The second important change in standard setting began in the fall of 2002 when the FASB and the AICPA agreed that, after a transition period, the AICPA and AcSEC would no longer issue authoritative accounting guidance. Previously, SOPs and Industry Accounting and Audit Guides were cleared by the FASB and were placed in level B under the GAAP hierarchy. Going forward, the FASB will no longer clear any AICPA or AcSEC documents; consequently, any such documents now fall under level D in the current GAAP hierarchy.
And third, beginning in 2003, the operation of the EITF has been fundamentally changed. In an effort to provide greater direction to the EITF in terms of the issues addressed by that group, two FASB members were added to the EITF Agenda Committee.
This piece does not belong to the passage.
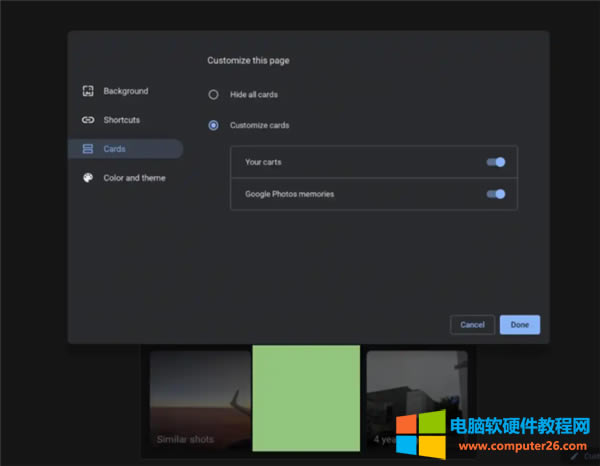This screenshot has width=600, height=466.
Task: Disable the Google Photos memories toggle
Action: click(495, 194)
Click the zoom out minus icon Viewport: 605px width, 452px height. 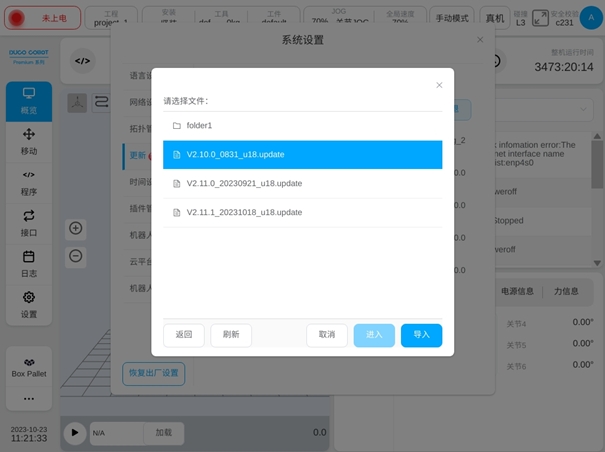[76, 256]
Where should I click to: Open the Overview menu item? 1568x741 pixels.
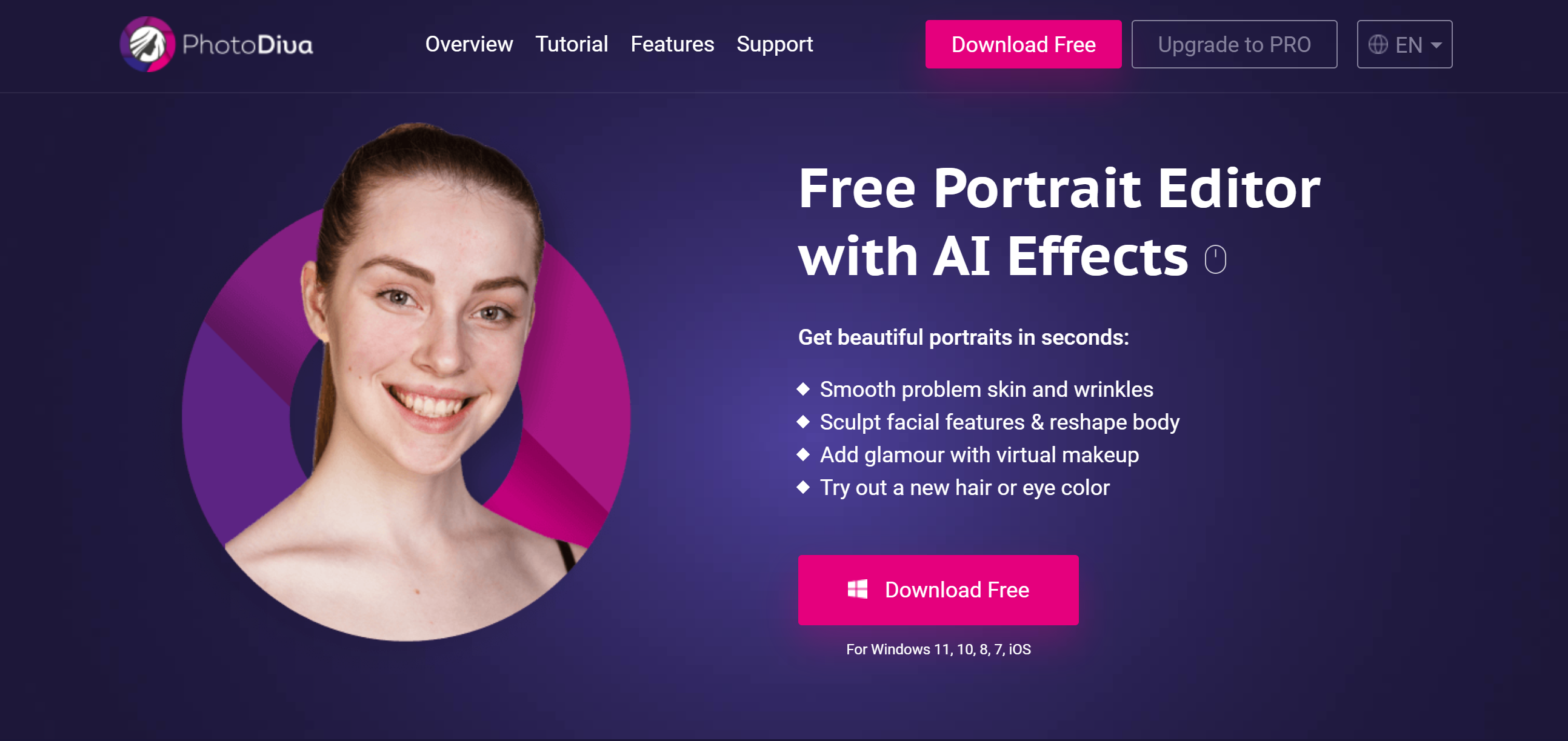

The FASB also took greater direct ownership of GAAP established by the EITF by requiring that consensus positions be ratified by the Board.
The objective of those changes was to simplify the accounting standard-setting process by eliminating the various organizations that might potentially deal with an accounting issue and giving constituents the ability to do "one-stop shopping" at the FASB. Consistent with this notion, the FASB also examined how they have historically issued accounting guidance and acknowledged that they had contributed to the complexity of GAAP by issuing accounting guidance in a variety of forms.
For example, in 2002, the FASB introduced a new form of guidance, FASB Staff Positions (FSPs). The original reason for introducing FSPs was to eliminate further use of other forms of guidance. Another reason was to have a means to solicit constituent comments on proposed staff guidance, which had not been standard practice with some of the prior forms of guidance. Observers of the FASB process may have noticed that the use of FSPs has evolved rapidly over their short history such that they are not only being used to provide interpretive guidance, but also to make minor amendments to existing standards.
Regardless of the form of the final guidance (e.g., a Statement or an FSP), the FASB staff will study the issue, the FASB will deliberate the issue and expose it for public comment, the staff will analyze the comments, and the FASB will redeliberate the issue before the guidance is finalized. The ultimate vision for simplification of standard setting is one process and one form of guidance.